Honest review of cotton-ease: My experience has been that the colors
are WIDELY variable, from the lot of salmon-shade yarn that ended up on
my door step when I was expecting the color named Terracotta to the
considerably deeper, almost rusty shade of the same name I found at
Michael's last week.
I'm rather dismayed at the number of knots I've found
in the skeins I'm working. It's a very splitty yarn, which while
annoying is not exactly a deterrant for me: I'm a little crazy when it comes to that trait. I've had earlier battles with
bamboo yarn and sworn never again, no sir, and yet I continue seeking out new and interesting bamboo yarn.
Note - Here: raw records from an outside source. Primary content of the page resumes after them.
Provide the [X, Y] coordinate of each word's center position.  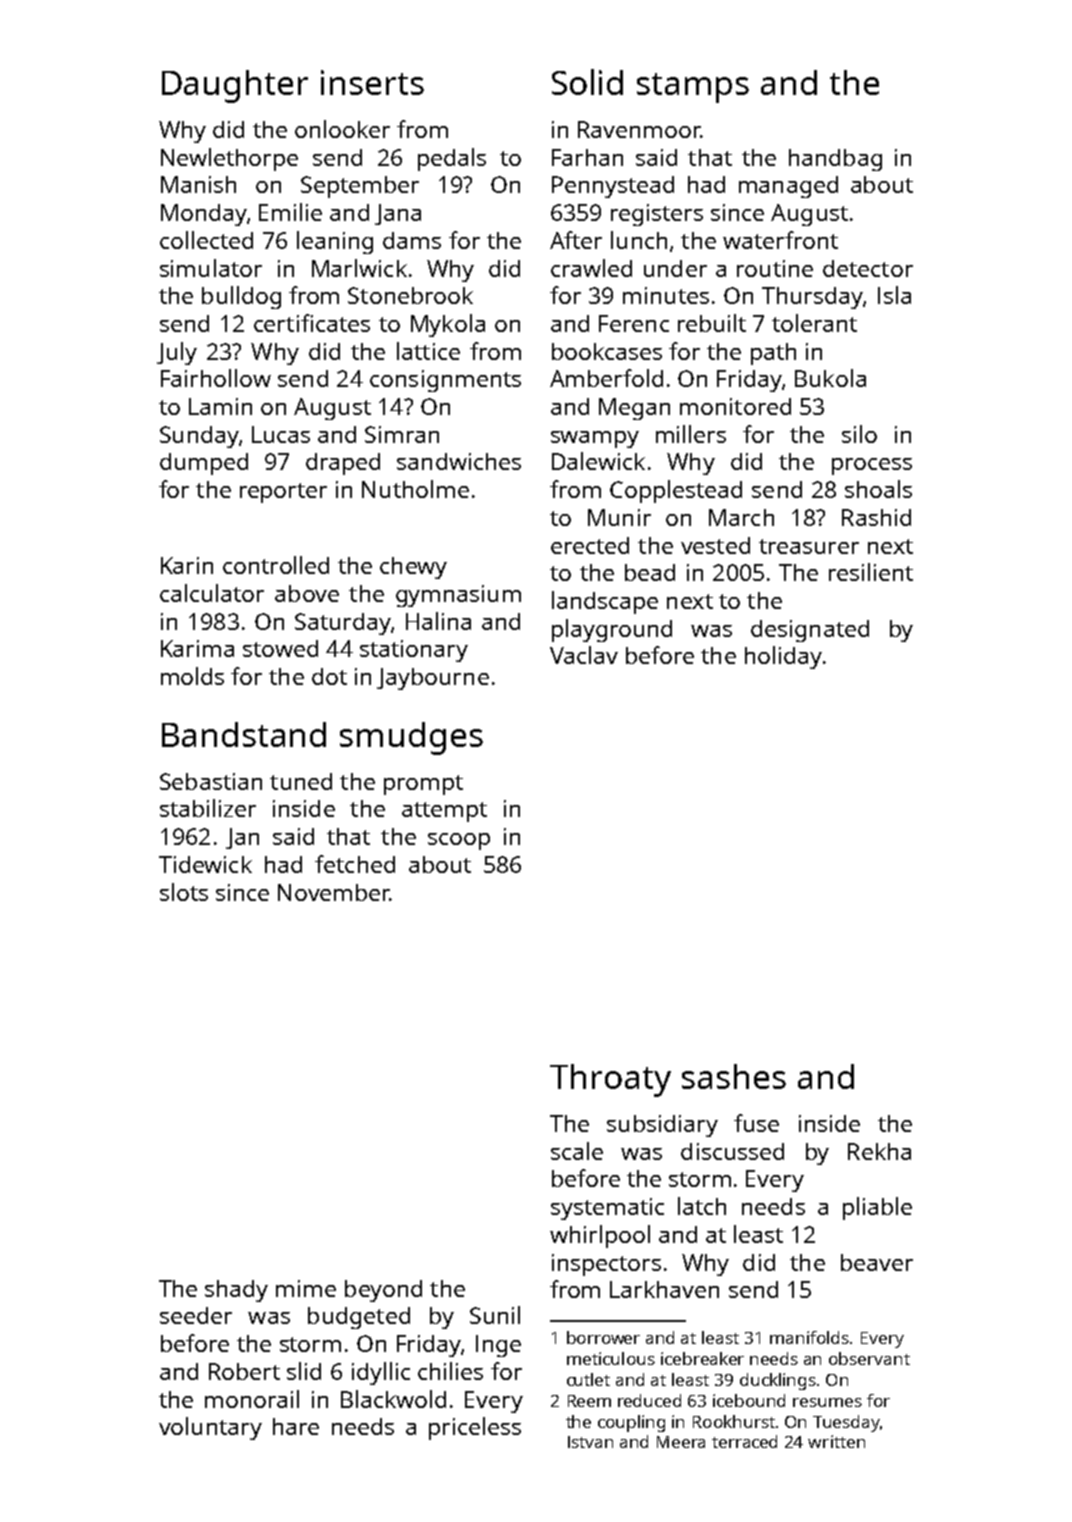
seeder [196, 1315]
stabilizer [208, 808]
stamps [693, 88]
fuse [756, 1123]
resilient [871, 572]
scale [577, 1151]
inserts [372, 82]
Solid [587, 82]
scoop [459, 841]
Cotton-ease and I do not have the same love-hate relationship.
If I were rating cotton-ease on a scale of one to ten... Well, before I do that, let's get some context.
Overall,
against all yarn I've worked with, I'd give it a three.
I've found and used yarn
that felt more difficult when knitting, and I've worked with rougher. It is an evenly
twisted yarn (although I'm of the opinion that if it's mass-produced,
it damned well better be), though it's now lost points for one of the aforementioned knots -- now counting seven in a single skein, though I'm three skeins into the project and can't bring myself to unravel it back to the beginning -- since one of the joins gave way and left me scrambling to frog back to a point at which I could repair it. ANNOYING.
Against the other primarily cotton yarns, though? It's a two. Maybe a one and a half.
Now,
I've taken to working with some pretty high end cotton. I love Dharma
Trading's alpine cotton: Softest cotton yarn I've ever felt. Not
merc'd, I believe, which is probably part of that. And then there's
KnitPicks' Shine series -- Soft, silky, easy to knit with a very low
split factor, and the end result has a pleasant weight and feel... And
true to its name, Shine has this fabulous sheen.
So, yeah. Not my favorite yarn ever.
I'm
going to keep plugging on my summertime tunic, because I think it has
true potential (and I have to use the seven skeins of cotton-ease on
something), but I won't be purchasing it again.
I'm currently writing in from San Fransisco, where I've been visiting one of my best friends for the weekend: We stopped in at the San Rafael knit-in yesterday, since it was World Wide Knit in Public day -- And I had a small group of highschool students park and watch me work my cabled Dashing 'gloves.' (The girl was a crocheter who gave me mad props for knowing how to knit, and I handed the project over to her so she could have a close look.)
I had a good time. :)
And I also picked up some more souvenir yarn while we were out and about, both at Marin Fiber Arts and at Dharma Trading.
And it was also a good day to go since the San Rafael street faire is also on this weekend. It was FANTASTIC to see the pieces in their working phase yesterday, and I can't wait to go back today and see the finished art.